L’intervento si è reso necessario principalmente per due motivi: il cambio illecito di destinazione d’uso e la mancanza dei requisiti di sicurezza, che rappresentavano un grave rischio per l’incolumità pubblica, soprattutto in caso di emergenza o evacuazione.

Il sindaco Nello Donnarumma ha spiegato: «Questo atto tutela la sicurezza di tutti: cittadini, territorio e fedeli. Non possiamo permettere che centinaia di persone si radunino in spazi privi di uscite di sicurezza, collaudi statici o certificazioni antincendio».

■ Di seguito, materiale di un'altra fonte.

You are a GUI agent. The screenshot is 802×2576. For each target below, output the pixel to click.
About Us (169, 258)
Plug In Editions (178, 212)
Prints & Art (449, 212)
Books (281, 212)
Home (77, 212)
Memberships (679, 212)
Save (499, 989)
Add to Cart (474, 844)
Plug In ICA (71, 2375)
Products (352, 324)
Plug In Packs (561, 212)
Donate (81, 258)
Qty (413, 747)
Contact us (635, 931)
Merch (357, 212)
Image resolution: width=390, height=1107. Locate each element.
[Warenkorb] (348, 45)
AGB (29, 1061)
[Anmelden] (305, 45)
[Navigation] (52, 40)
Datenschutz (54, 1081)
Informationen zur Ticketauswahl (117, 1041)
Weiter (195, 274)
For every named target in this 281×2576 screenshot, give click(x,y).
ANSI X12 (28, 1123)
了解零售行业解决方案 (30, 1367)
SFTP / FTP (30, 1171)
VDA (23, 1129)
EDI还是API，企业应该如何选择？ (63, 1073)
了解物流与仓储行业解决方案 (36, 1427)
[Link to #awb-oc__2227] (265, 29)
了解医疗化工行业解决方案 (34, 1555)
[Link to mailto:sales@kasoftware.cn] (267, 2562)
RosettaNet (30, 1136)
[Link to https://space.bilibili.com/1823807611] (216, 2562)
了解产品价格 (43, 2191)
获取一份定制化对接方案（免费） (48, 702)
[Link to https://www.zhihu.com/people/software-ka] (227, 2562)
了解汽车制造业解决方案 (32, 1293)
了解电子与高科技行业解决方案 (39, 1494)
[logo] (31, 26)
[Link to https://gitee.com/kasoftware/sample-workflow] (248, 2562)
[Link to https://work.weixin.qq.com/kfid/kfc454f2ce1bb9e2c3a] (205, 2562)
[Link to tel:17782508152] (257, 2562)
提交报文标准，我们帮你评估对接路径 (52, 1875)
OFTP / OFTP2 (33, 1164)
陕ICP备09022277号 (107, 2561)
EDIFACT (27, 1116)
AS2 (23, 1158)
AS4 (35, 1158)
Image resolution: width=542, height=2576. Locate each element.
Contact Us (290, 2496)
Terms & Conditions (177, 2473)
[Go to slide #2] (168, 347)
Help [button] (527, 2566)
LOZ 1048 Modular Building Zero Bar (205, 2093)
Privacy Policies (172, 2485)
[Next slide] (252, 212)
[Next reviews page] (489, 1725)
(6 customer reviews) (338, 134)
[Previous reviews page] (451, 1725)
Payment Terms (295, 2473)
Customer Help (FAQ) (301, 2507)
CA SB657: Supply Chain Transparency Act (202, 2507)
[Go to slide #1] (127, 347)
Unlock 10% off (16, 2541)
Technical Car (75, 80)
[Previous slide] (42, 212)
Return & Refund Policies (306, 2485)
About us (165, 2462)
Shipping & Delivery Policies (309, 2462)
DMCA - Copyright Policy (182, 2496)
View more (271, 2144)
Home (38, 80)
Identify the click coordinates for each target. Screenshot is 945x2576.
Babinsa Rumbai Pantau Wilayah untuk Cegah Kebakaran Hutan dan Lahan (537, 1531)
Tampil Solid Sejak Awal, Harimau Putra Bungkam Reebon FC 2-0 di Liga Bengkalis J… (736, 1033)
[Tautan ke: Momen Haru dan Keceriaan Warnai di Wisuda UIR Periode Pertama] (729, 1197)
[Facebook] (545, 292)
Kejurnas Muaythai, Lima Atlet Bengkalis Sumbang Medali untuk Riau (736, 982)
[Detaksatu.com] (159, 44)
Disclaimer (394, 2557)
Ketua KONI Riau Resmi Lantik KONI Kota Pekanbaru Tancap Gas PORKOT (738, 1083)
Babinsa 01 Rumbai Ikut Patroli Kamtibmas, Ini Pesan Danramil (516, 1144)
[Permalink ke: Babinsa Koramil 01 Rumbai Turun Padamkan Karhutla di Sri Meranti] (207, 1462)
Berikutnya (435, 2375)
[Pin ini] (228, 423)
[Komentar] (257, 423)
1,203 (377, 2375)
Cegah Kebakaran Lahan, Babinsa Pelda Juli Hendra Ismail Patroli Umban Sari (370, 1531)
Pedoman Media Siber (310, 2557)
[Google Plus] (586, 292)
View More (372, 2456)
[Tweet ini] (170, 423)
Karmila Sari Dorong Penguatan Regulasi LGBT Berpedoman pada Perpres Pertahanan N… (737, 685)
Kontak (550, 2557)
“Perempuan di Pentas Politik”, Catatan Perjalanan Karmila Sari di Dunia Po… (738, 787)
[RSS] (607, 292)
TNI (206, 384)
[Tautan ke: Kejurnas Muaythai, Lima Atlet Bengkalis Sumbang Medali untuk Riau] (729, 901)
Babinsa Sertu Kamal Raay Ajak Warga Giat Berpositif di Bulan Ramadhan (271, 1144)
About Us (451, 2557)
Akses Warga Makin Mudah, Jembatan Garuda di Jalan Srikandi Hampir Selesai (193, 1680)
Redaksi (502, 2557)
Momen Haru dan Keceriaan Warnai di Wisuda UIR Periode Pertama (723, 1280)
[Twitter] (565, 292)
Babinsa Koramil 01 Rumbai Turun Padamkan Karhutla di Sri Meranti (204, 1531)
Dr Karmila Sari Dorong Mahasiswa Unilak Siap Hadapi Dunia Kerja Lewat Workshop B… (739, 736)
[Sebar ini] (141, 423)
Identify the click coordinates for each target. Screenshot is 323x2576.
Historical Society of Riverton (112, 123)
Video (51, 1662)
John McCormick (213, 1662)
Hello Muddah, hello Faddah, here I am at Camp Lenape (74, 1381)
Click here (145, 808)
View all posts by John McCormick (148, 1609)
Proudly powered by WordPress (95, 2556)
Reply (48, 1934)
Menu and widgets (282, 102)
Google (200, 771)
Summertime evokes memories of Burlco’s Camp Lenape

Dopo il sequestro, il primo cittadino ha sottolineato la necessità di rispettare la legge senza limitare la libertà religiosa, invitando le comunità presenti sul territorio a dialogare con l’amministrazione per trovare soluzioni sicure e regolari per lo svolgimento delle attività spirituali.

L’episodio è stato presentato come un’occasione per avviare un confronto trasparente e costruttivo, garantendo la sicurezza senza ledere i diritti costituzionali dei fedeli.